데이터 행 ::
----
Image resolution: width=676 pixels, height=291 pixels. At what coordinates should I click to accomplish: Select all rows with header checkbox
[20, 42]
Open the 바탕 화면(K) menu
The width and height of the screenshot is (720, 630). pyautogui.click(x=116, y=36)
----
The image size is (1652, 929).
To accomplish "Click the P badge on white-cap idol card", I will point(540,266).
----
과제 설명 ::
위 데이터에서 문자열 "width"가 들어 있는 줄을 모두 찾아 보이시오. 대소문자는 구별한다.

전체 풀이 ::
Image resolution: width=676 pixels, height=291 pixels. At what coordinates should I click to accomplish: Select all rows with header checkbox
The width and height of the screenshot is (720, 630). pyautogui.click(x=116, y=36)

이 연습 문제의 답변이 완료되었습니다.